§ GIVEN TEXT:
┄┄┄┄┄┄

In Australia reactions to Sputnik were more pragmatic. The university system had been undergoing reform since 1956 and funding was increased by 300% in just two years to 1960. This was used to promote higher education and research across a broad range of disciplines, not solely to enable government-determined scientific goals. We did however become the third nation to launch a locally manufactured satellite in November 1967.
This was not a science renaissance but rather a re-imagining of science, which people saw as something that had been misdirected and mismanaged. The Science of the ICBM for nuclear weapons had become the pathfinder for space travel and carried the public along with it. Everyone wanted to be a rocket scientist, interest in astronomy boomed and, less than four years later, John Kennedy set out to land man on the moon.
But then something went wrong: science was sidelined, markets and money dominated government policy. So much so, that in 1990, Barry Jones AO, the science minister in the Hawke/Keating Labor government, announced that the crowning scientific achievement of his government was the return of Haley's comet. Yes, he was being sarcastic.
The Abbott government didn't even bother to have a science minister and cut funding for the CSIRO, the Climate Change Authority and many NGO's. Funding to the ABC, TAFE, and Universities, has also been cut, with the later becoming highly dependent on full-fee paying overseas students. The Climate Commission and the National Water Commission were abolished and, in terms of expenditure on research, Australia was ranked 18th out of 20 OECD countries in 2013, and this dropped a further 10% by 2015. Among those scientists made redundant was CSIRO’s Dr. San Thang, who was part of a team listed as a Noble prize contender for his work in chemistry. The technology this team invented has been adopted by 60 companies and royalties generated from the technology are forecast to reach $32.2 million by 2021.
This change in policy was more than just austerity-related cost-cutting, as there was also increased spending on fossil fuel projects, such as carbon sequestration.
It was targeted assassination of a rival philosophy and included drastic changes to our society and the way it functioned.
Manufacturing was almost obliterated, consumerism was revered, and population was purposefully increased through high immigration and a baby bonus.

┄┄┄┄┄┄

§ GIVEN MATERIAL:

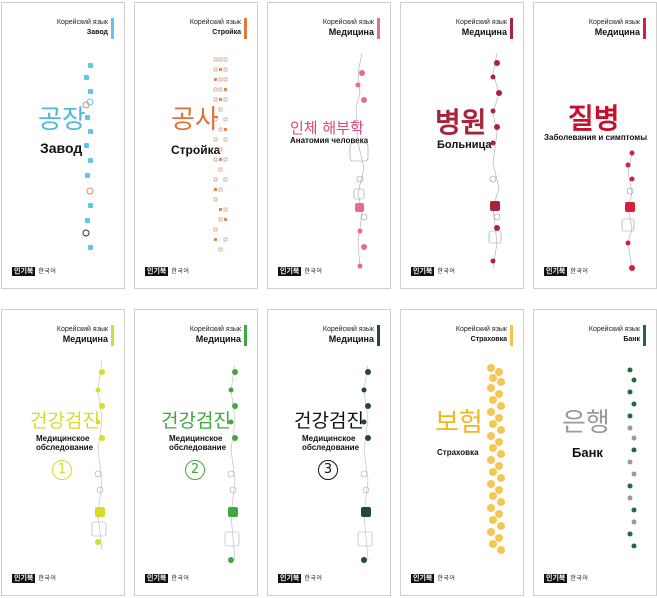  I want to click on korean-title: 보험, so click(459, 423).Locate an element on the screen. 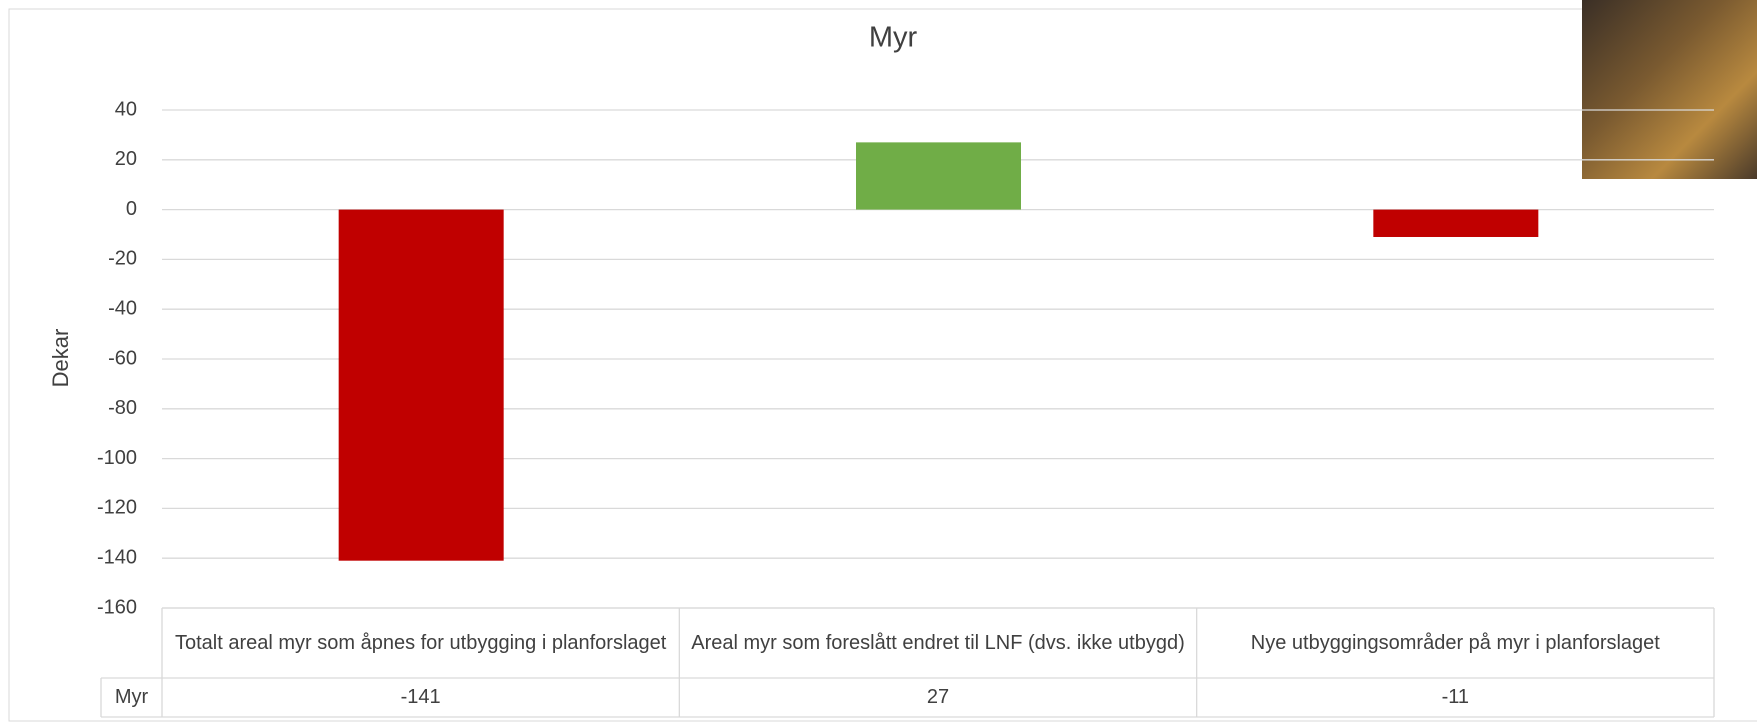 The image size is (1757, 727). series-name: Myr is located at coordinates (132, 697).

┄┄┄┄┄┄

§ THE PROBLEM: Copy out the part of the passage on science policy that opens with the words "This was not" and closes with "on the moon.", switching "rocket scientist" to "astronaut". The lines have no connection to the passage on science policy.

§ TASK RESULT:
This was not a science renaissance but rather a re-imagining of science, which people saw as something that had been misdirected and mismanaged. The Science of the ICBM for nuclear weapons had become the pathfinder for space travel and carried the public along with it. Everyone wanted to be a astronaut, interest in astronomy boomed and, less than four years later, John Kennedy set out to land man on the moon.